> [What this task involves]: Starting at the top of the listing below, copy each line exactly, stopping after the line that contains "The height and width of the screenshot is (1006, 908).".
*** Given entries Section Begins ***
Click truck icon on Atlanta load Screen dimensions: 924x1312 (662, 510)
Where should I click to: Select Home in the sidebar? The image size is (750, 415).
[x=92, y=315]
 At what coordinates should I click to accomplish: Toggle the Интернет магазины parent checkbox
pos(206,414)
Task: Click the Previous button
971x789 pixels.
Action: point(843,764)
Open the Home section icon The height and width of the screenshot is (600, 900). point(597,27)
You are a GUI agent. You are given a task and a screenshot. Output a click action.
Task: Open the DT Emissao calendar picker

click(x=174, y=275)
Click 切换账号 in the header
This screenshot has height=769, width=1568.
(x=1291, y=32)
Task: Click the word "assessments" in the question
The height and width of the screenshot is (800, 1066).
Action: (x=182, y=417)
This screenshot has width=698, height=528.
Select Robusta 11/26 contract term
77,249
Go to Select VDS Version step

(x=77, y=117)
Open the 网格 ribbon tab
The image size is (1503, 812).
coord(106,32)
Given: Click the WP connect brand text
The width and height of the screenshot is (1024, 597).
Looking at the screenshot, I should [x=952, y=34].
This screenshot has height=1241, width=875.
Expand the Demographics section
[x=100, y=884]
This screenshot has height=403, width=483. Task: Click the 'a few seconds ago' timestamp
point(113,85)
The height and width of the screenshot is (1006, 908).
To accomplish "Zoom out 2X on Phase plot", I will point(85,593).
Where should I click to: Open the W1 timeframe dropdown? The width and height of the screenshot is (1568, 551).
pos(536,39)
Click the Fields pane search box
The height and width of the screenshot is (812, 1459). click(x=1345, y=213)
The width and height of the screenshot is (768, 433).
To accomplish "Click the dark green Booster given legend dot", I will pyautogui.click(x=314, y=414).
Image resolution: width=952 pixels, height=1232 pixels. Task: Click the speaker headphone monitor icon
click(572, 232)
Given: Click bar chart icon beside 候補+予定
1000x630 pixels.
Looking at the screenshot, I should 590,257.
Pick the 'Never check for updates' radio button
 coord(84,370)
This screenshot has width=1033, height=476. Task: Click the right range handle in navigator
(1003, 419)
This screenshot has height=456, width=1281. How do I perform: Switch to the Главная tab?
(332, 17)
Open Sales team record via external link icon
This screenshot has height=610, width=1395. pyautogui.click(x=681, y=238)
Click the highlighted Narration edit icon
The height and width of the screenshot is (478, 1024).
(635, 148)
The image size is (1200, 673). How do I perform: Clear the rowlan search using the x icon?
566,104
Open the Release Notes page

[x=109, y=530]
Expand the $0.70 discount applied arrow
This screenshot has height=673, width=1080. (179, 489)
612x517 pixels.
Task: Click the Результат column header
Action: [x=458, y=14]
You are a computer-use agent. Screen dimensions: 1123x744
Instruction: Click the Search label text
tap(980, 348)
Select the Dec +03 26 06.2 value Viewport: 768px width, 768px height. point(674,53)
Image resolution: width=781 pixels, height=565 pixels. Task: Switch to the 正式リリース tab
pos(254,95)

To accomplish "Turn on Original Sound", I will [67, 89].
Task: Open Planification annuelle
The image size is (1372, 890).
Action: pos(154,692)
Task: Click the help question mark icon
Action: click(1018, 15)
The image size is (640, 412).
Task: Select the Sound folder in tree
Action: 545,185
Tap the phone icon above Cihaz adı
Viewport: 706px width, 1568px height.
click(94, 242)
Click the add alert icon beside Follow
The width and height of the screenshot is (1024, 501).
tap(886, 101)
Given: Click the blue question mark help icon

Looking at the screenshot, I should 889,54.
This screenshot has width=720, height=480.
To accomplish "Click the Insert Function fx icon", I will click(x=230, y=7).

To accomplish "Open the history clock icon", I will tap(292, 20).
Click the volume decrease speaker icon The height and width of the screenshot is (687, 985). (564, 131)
*** Given entries Section Ends ***
> [Solution to this task]:
Click truck icon on Atlanta load Screen dimensions: 924x1312 (662, 510)
Where should I click to: Select Home in the sidebar? The image size is (750, 415).
[x=92, y=315]
 At what coordinates should I click to accomplish: Toggle the Интернет магазины parent checkbox
pos(206,414)
Task: Click the Previous button
971x789 pixels.
Action: point(843,764)
Open the Home section icon The height and width of the screenshot is (600, 900). point(597,27)
You are a GUI agent. You are given a task and a screenshot. Output a click action.
Task: Open the DT Emissao calendar picker

click(x=174, y=275)
Click 切换账号 in the header
This screenshot has height=769, width=1568.
(x=1291, y=32)
Task: Click the word "assessments" in the question
The height and width of the screenshot is (800, 1066).
Action: (x=182, y=417)
This screenshot has width=698, height=528.
Select Robusta 11/26 contract term
77,249
Go to Select VDS Version step

(x=77, y=117)
Open the 网格 ribbon tab
The image size is (1503, 812).
coord(106,32)
Given: Click the WP connect brand text
The width and height of the screenshot is (1024, 597).
Looking at the screenshot, I should [x=952, y=34].
This screenshot has height=1241, width=875.
Expand the Demographics section
[x=100, y=884]
This screenshot has height=403, width=483. Task: Click the 'a few seconds ago' timestamp
point(113,85)
The height and width of the screenshot is (1006, 908).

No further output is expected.